In 2011, the Internet Corporation for Assigned Names and Numbers (ICANN) decided to expand the list of 22 generic top-level domains that currently includes the familiar .com and .gov. As a result, dozens of bids have been disputed, and one of the highest-profile is an application from U.S. retailer Amazon.com.
As members of ICANN's Governmental Advisory Committee (GAC), the Peruvian and Brazilian governments have called for Amazon's application to be rejected, stating that the Amazon geographic region is a more appropriate fit for the .amazon domain.

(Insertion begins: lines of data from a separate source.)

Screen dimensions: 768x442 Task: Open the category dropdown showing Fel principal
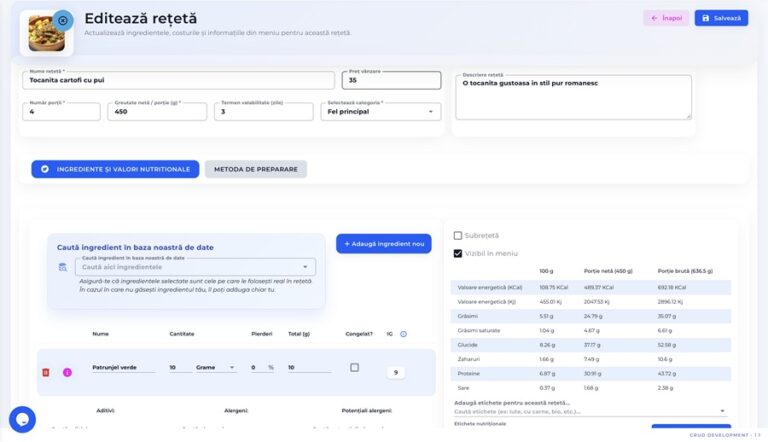[383, 111]
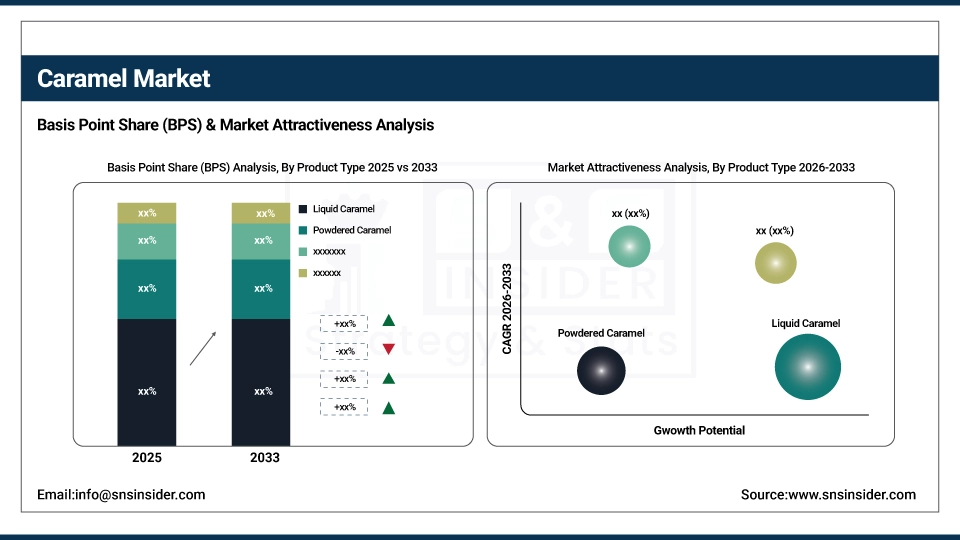Image resolution: width=960 pixels, height=540 pixels.
Task: Click the olive yellow bubble in chart
Action: [775, 263]
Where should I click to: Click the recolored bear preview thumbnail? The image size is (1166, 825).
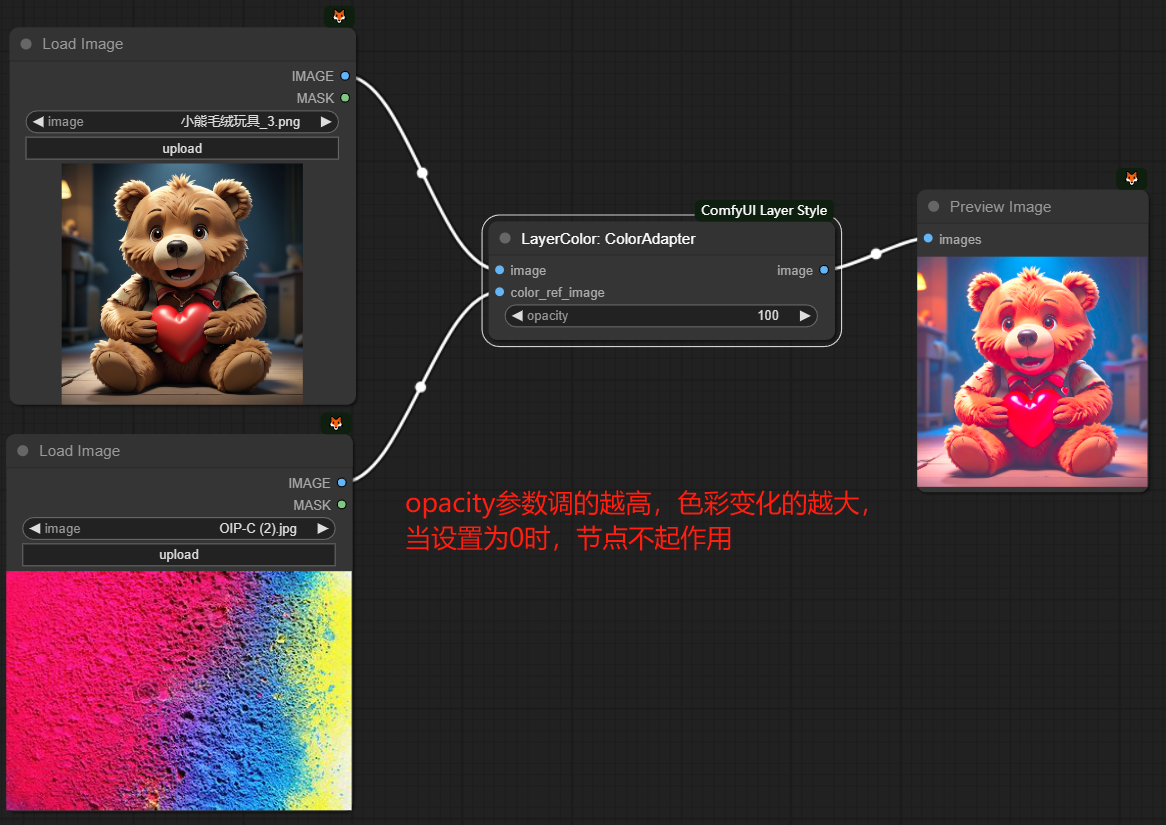tap(1032, 371)
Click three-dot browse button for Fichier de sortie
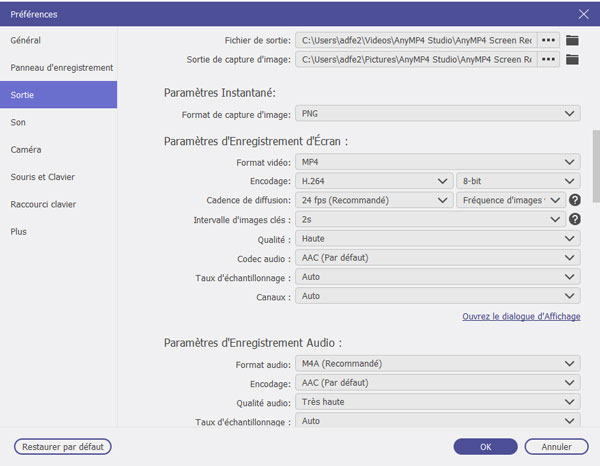 coord(548,40)
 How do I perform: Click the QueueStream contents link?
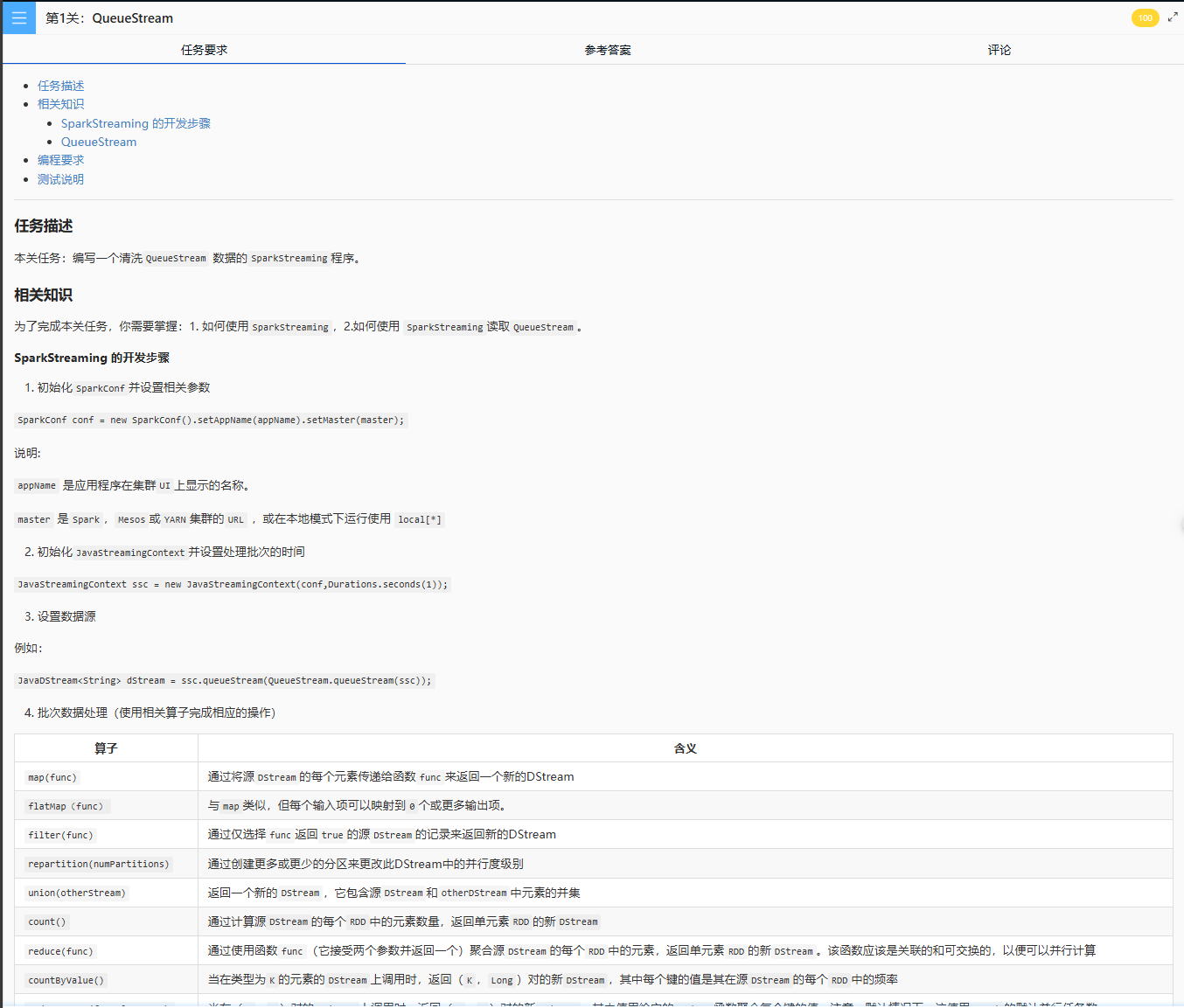pos(99,142)
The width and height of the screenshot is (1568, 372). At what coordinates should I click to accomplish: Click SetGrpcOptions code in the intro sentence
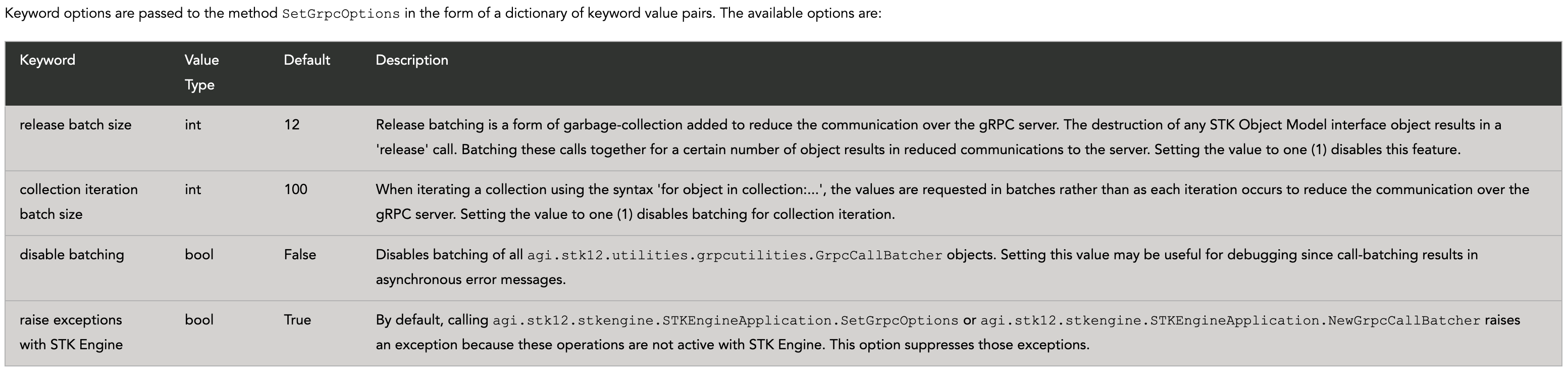coord(341,14)

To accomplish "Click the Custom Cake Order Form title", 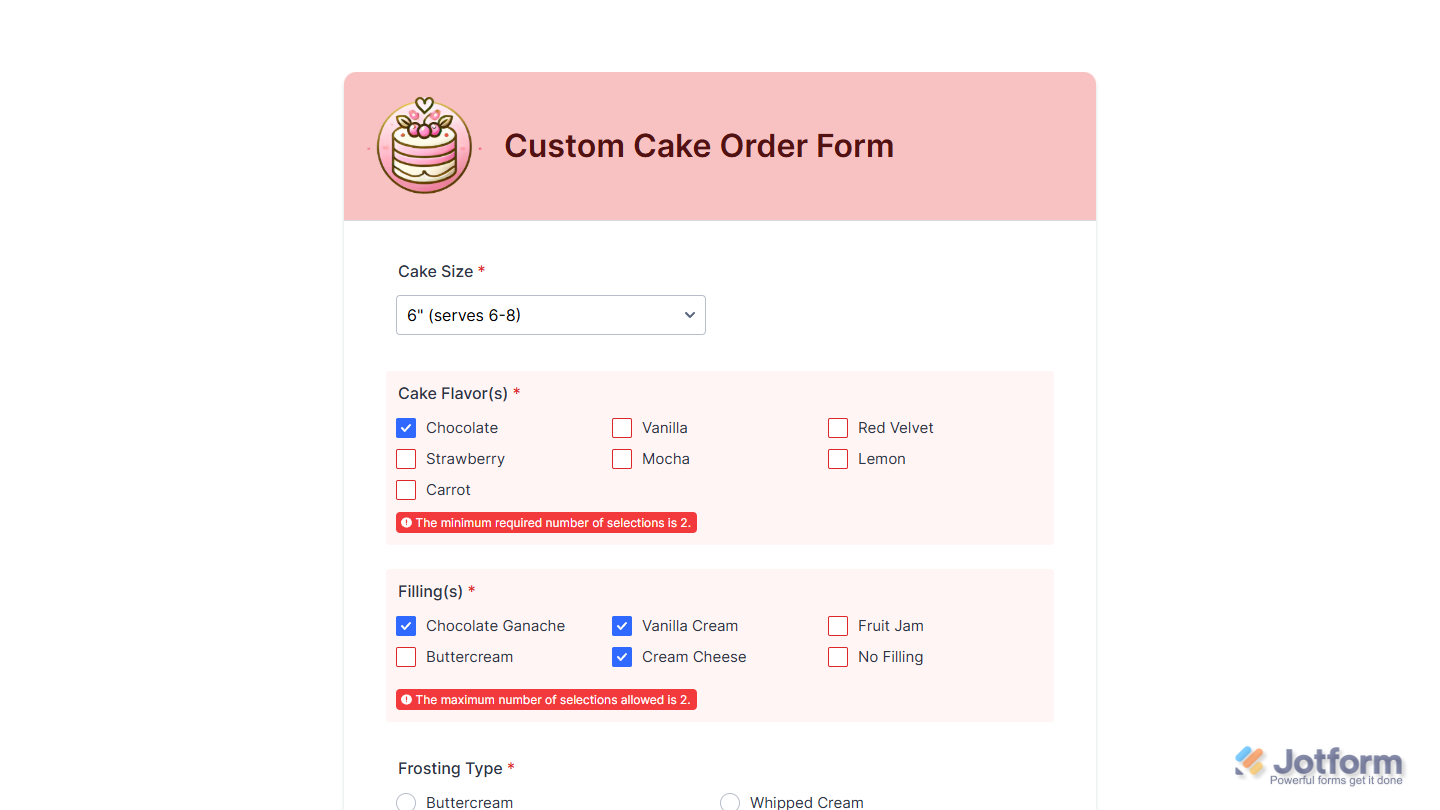I will [699, 146].
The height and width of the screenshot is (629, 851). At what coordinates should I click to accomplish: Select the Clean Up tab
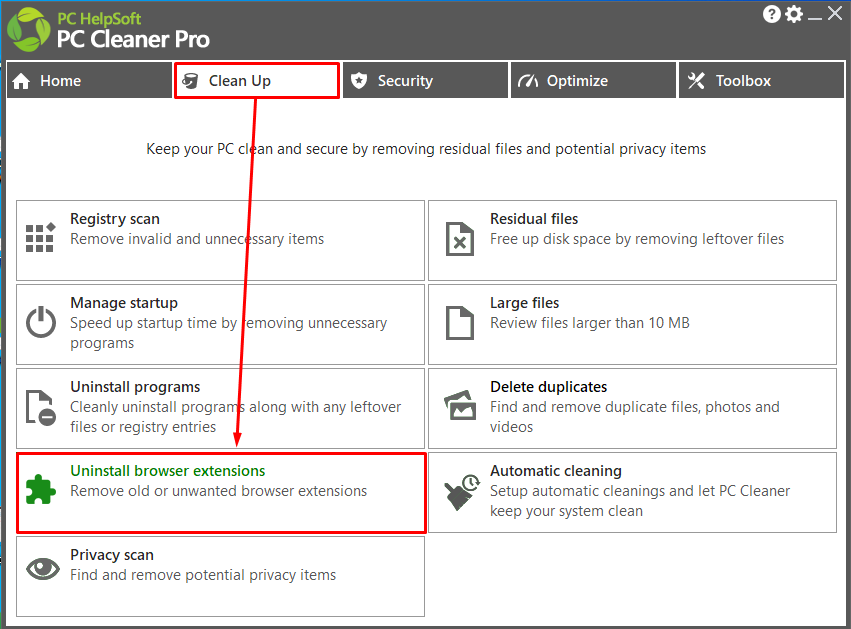coord(257,80)

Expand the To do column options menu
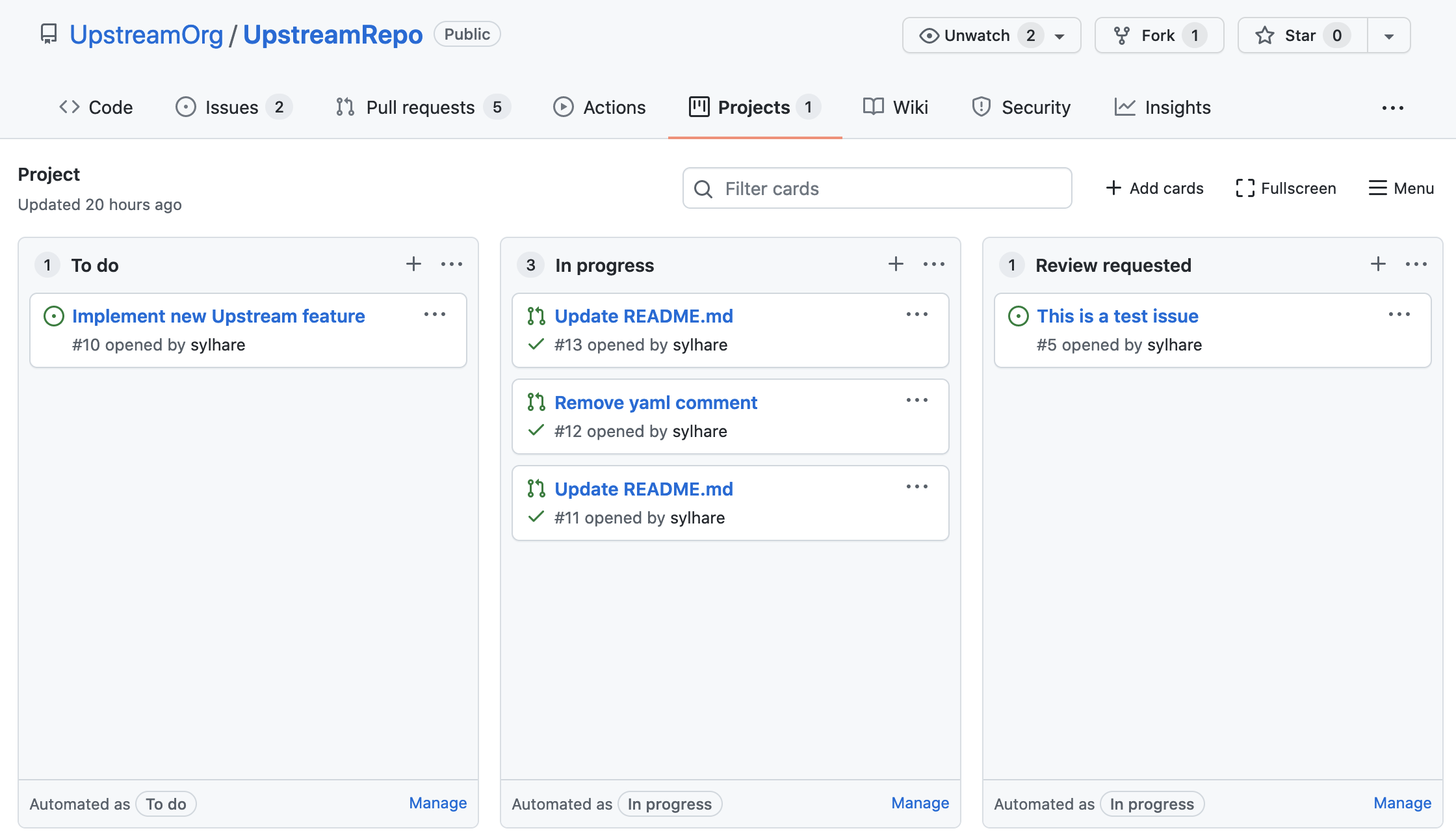point(452,264)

Their complaint also notes that "Amazon EU S.à.r.l. matches part of the name, in English, of the Amazon Cooperation Treaty Organization, an international organization which coordinates initiatives in the framework of the Amazon Cooperation Treaty, signed in July 1978."
A coalition of countries that share the Amazon region, including Bolivia, Colombia, and Venezuela in addition to Brazil and Peru, have signed a petition asking that .amazon be used for environmental or education purposes.
In a similar case, Argentina has disputed an application by the U.S. clothing brand Patagonia for the .patagonia domain, saying the region is a major tourist destination, and was famous for its natural beauty and independent parliament long before the retailer existed.
Australia seems to be filing the most disputes against applications for generic terms that cover whole market sectors, like .beauty, .tennis, .dentist and .baby.
"Restricting common generic strings for the exclusive use of a single entity could have unintended consequences, including a negative impact on competition."
In the case of cosmetics giant L'Oreal, Australia disputes the company's applications for exclusive ownership of .makeup, .salon and .beauty.